Activity |
Looking at the data below, report how many lines contain "will", with no other words.

Records to process START

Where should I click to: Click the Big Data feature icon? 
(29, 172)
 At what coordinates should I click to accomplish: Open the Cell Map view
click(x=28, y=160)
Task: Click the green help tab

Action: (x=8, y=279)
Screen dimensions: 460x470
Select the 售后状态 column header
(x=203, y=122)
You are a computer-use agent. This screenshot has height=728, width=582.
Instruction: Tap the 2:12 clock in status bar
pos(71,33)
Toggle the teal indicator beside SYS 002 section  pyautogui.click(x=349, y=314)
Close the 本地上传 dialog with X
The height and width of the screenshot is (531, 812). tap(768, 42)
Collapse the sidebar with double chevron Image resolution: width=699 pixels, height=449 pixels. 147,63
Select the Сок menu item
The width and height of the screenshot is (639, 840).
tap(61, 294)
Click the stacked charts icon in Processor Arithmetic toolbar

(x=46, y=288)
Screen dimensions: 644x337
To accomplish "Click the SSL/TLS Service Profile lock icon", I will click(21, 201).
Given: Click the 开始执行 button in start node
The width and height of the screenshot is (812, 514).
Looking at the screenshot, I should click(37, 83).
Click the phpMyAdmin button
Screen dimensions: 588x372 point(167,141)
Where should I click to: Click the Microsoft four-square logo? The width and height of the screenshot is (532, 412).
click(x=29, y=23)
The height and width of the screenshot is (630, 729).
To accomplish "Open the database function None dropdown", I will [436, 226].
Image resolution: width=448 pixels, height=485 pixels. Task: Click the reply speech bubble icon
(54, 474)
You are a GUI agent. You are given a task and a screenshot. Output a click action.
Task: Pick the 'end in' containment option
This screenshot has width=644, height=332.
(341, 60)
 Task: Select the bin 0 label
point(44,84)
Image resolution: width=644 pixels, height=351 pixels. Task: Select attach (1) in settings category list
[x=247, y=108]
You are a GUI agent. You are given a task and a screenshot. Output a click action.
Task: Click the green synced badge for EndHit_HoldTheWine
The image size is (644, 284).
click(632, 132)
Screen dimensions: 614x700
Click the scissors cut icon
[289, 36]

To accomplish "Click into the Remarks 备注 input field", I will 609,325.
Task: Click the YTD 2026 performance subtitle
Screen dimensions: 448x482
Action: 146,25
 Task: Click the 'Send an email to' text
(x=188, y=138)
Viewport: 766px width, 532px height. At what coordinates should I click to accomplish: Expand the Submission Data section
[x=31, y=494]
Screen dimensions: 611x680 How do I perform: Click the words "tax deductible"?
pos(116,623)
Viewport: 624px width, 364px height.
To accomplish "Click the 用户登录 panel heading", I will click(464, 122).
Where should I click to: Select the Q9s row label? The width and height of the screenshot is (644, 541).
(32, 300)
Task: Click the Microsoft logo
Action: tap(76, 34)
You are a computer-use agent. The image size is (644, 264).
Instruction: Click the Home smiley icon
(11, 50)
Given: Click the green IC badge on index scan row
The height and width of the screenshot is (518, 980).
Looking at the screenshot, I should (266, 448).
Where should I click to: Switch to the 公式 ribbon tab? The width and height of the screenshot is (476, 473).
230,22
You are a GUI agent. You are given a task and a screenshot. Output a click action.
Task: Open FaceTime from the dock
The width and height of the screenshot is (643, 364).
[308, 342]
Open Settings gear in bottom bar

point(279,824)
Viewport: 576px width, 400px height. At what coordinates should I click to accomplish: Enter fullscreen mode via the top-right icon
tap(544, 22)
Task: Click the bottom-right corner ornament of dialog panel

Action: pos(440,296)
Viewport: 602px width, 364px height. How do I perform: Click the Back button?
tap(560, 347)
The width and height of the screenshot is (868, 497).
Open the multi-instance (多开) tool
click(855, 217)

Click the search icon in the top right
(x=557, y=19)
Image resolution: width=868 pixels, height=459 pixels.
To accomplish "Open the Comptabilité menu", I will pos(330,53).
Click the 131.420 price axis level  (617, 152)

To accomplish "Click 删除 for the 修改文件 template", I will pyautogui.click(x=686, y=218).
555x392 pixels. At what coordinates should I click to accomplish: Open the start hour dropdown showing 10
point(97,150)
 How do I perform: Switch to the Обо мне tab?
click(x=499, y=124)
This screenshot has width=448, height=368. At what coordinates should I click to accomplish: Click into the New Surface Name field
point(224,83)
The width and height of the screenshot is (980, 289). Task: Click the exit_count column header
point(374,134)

Records to process END

Exercise response |
6